By Dale King
Anyone who thinks Neil Simon’s vast body of theatrical writing just doesn’t cut it anymore or doesn’t pack the same oomph it once did must see Plaza Suite — the final production of the season at the Delray Beach Playhouse. It will most definitely change their minds.
DBP has chosen one of Simon’s most enduring, albeit a shade dated, comic presentations to wrap up its 75th go-round.
It turns out the show is attracting lots of Simon fans. The four performances on opening weekend played to virtually packed houses —and at least one show was sold out. In fact, when I called the Playhouse a week before Plaza Suite debuted to get tickets, I was told there were just three left for the performance I requested.
So, I seized one of the last ducats and caught the show — a three-vignette performance Simon penned in the 1960s. It turned out to be a laugh riot that seemed to fully please the gallery.
The play is performed in its original three-act format. Each segment involves different characters, but the same actors, and all are set in Suite 719 of New York City’s Plaza Hotel. The play originally had four acts, one of which was cut during pre-production. Simon later expanded it for the 1970 feature film The Out-of-Towners.

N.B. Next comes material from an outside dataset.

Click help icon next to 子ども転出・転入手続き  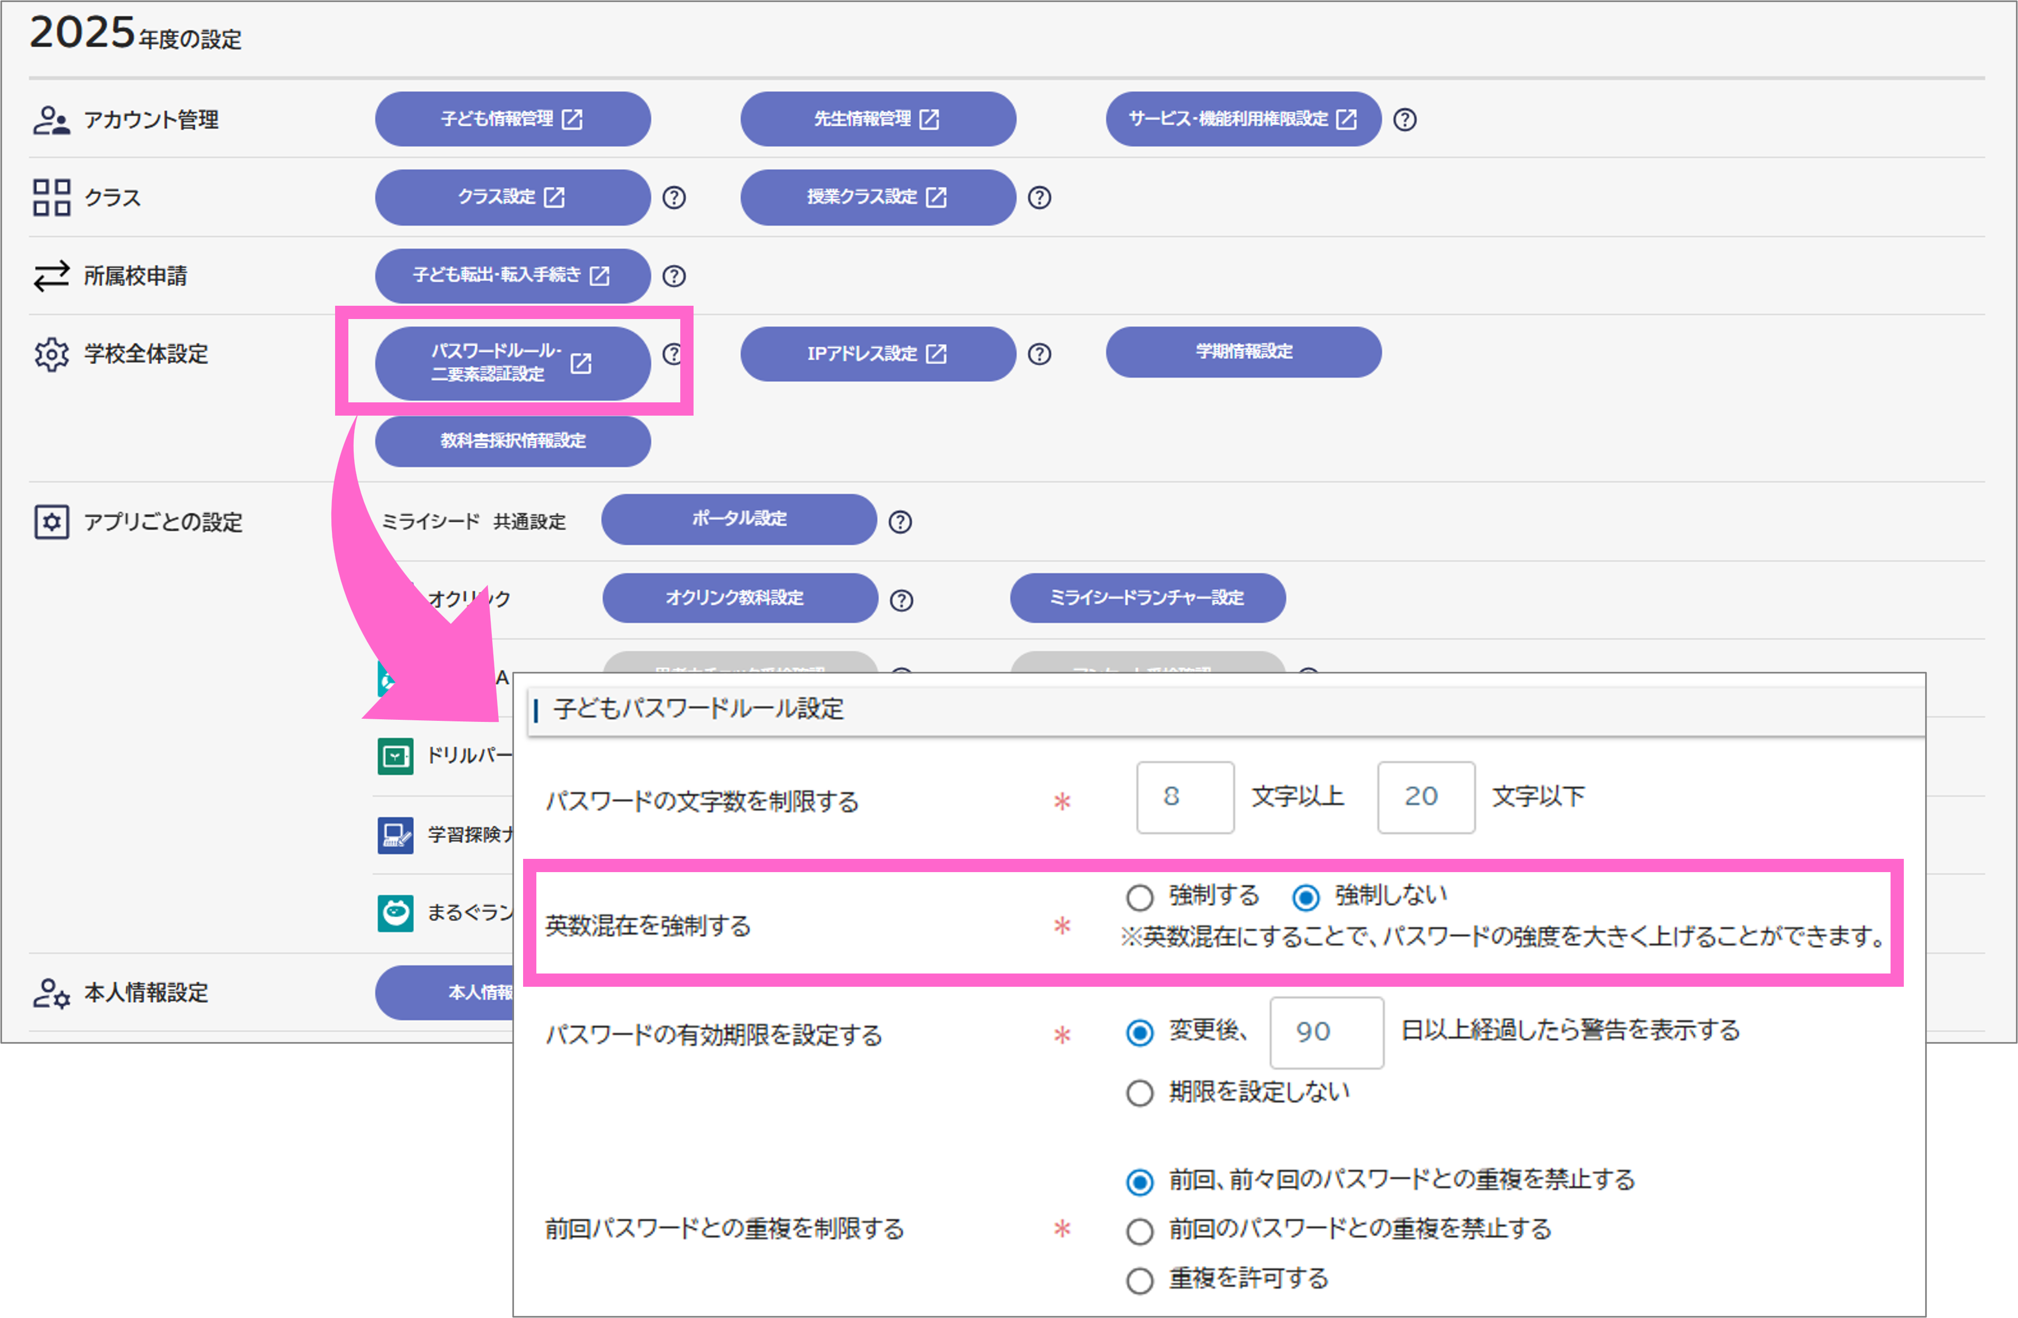point(673,275)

To pump some real verve and comic pizzazz into this old saw, veteran director Randolph DelLago located two truly versatile, talented, tried-and-true performers — Michael Coppola and Helen Buttery — whose stage reputations precede them. He added their capabilities to the delightful dialogue and comic situations that Simon created decades ago and ended up crafting a show that delivers a worthy afternoon or evening of fun and entertainment.
The show has been around a long time. The original Boadway production opened at the Plymouth Theater on Feb. 14, 1968, and played 1,097 times, garnering three Tony nominations and winning best direction of a play for Mike Nichols.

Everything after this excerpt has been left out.